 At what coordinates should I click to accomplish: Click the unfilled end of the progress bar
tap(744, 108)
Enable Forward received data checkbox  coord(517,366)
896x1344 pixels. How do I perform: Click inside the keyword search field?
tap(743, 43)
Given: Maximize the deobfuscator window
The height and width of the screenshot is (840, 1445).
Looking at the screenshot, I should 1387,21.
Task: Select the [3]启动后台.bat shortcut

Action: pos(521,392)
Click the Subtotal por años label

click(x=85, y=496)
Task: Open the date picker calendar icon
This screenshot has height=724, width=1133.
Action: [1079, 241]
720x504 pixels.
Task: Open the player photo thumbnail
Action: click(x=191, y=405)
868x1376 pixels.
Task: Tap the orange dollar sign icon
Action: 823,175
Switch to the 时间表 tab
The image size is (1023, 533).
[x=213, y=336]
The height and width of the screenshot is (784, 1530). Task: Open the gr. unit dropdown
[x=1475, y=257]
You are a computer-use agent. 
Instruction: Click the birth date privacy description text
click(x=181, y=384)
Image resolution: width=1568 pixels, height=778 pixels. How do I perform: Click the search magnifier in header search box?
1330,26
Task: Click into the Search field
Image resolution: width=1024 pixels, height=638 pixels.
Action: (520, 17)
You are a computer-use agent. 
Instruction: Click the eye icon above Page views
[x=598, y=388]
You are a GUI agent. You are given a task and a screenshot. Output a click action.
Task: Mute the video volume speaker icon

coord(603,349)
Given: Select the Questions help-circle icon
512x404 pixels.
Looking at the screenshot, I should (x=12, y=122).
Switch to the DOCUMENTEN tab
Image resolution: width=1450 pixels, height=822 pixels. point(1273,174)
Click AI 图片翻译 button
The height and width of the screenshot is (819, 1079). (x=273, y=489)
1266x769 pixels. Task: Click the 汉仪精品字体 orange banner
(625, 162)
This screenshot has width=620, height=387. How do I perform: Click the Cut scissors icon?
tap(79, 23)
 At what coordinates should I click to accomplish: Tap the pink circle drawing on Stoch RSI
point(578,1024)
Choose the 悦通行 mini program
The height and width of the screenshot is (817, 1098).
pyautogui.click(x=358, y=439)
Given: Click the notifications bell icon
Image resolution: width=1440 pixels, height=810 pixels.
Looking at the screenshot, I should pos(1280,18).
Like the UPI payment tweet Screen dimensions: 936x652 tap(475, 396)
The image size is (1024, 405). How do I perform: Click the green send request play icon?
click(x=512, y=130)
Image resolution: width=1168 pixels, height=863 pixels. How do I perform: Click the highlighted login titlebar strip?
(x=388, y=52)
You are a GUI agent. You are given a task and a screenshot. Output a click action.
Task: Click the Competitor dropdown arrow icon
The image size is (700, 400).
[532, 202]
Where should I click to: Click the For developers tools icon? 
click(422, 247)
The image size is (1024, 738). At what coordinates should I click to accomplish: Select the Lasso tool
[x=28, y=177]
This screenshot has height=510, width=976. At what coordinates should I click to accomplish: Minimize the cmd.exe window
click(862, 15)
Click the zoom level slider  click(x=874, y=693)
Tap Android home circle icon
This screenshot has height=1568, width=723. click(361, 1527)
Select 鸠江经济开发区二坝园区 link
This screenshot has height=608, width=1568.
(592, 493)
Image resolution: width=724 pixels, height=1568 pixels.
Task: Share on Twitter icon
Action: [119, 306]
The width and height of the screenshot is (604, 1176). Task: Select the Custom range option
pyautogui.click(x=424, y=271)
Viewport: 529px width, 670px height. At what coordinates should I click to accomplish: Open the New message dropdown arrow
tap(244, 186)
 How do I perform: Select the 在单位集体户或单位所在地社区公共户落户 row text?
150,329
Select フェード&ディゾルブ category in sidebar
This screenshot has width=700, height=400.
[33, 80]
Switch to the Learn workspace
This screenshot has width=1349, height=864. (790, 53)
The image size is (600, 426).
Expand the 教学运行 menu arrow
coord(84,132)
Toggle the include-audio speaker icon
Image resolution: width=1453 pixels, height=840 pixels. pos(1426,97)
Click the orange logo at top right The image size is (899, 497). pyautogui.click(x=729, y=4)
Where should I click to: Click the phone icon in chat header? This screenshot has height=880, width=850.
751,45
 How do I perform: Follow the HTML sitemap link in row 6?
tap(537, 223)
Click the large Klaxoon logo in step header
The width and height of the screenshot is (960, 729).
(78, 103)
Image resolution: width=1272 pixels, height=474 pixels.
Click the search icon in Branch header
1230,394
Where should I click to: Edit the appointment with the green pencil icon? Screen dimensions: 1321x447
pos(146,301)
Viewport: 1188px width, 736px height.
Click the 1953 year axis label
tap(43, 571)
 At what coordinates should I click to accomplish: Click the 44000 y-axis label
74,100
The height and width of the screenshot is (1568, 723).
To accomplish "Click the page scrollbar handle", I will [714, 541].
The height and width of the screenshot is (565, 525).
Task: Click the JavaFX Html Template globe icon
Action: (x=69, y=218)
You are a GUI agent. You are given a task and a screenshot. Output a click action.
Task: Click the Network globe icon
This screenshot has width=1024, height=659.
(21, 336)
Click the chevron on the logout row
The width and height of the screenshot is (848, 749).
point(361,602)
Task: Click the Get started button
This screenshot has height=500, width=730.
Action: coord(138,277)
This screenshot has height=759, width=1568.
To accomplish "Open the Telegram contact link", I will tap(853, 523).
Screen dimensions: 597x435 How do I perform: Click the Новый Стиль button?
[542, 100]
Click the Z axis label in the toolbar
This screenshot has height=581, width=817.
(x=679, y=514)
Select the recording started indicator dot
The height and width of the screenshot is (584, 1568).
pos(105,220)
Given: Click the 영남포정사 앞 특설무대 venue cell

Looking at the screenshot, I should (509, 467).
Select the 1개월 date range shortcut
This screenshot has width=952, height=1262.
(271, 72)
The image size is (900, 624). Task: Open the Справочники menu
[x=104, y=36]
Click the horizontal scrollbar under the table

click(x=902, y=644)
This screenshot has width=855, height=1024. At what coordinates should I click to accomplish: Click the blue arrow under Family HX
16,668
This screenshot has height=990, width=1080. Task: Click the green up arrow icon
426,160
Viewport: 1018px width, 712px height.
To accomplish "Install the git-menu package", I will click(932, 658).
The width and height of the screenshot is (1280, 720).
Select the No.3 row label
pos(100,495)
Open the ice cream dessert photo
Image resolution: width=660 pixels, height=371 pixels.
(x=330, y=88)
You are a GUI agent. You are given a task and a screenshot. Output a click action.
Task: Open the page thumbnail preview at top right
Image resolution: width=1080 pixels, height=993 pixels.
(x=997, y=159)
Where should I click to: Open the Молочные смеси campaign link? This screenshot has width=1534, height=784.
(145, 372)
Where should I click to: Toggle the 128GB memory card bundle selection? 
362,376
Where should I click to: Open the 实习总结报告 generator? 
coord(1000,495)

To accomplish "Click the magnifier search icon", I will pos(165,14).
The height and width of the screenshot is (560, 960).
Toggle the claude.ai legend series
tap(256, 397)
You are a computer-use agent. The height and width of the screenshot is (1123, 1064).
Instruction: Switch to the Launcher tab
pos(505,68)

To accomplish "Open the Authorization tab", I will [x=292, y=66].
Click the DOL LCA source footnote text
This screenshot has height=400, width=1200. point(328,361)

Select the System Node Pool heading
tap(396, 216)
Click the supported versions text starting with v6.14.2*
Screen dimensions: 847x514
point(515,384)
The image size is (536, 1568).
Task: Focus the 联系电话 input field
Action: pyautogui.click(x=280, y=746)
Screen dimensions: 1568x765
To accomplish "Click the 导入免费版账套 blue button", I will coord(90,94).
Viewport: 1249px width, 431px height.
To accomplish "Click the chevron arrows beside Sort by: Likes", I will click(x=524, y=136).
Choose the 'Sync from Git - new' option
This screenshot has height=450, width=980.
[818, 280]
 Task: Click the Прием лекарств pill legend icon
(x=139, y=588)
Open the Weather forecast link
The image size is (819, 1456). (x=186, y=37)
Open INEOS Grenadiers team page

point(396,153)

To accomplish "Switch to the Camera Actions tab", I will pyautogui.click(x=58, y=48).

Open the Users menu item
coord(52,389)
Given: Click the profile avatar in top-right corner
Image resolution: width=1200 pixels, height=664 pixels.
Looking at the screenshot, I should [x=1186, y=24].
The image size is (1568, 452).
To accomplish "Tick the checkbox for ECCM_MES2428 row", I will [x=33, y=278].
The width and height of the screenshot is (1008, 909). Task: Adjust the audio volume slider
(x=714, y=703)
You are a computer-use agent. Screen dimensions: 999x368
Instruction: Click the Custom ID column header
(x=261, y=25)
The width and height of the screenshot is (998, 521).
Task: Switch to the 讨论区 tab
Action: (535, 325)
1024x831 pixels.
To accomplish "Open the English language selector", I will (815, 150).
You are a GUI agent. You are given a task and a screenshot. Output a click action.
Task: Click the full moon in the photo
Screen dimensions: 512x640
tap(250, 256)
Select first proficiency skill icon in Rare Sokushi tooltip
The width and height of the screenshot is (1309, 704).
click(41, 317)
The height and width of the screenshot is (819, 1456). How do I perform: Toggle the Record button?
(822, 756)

■ Task to complete
Where the listing above reaches the line that contains "This screenshot has height=500, width=730.", start retyping, and finish with the line that contains "Open the ice cream dessert photo"; reproduce those lines exactly and no others.

■ Result of this exercise
This screenshot has height=500, width=730.
Action: coord(138,277)
This screenshot has height=759, width=1568.
To accomplish "Open the Telegram contact link", I will tap(853, 523).
Screen dimensions: 597x435 How do I perform: Click the Новый Стиль button?
[542, 100]
Click the Z axis label in the toolbar
This screenshot has height=581, width=817.
(x=679, y=514)
Select the recording started indicator dot
The height and width of the screenshot is (584, 1568).
pos(105,220)
Given: Click the 영남포정사 앞 특설무대 venue cell

Looking at the screenshot, I should (509, 467).
Select the 1개월 date range shortcut
This screenshot has width=952, height=1262.
(271, 72)
The image size is (900, 624). Task: Open the Справочники menu
[x=104, y=36]
Click the horizontal scrollbar under the table

click(x=902, y=644)
This screenshot has width=855, height=1024. At what coordinates should I click to accomplish: Click the blue arrow under Family HX
16,668
This screenshot has height=990, width=1080. Task: Click the green up arrow icon
426,160
Viewport: 1018px width, 712px height.
To accomplish "Install the git-menu package", I will click(932, 658).
The width and height of the screenshot is (1280, 720).
Select the No.3 row label
pos(100,495)
Open the ice cream dessert photo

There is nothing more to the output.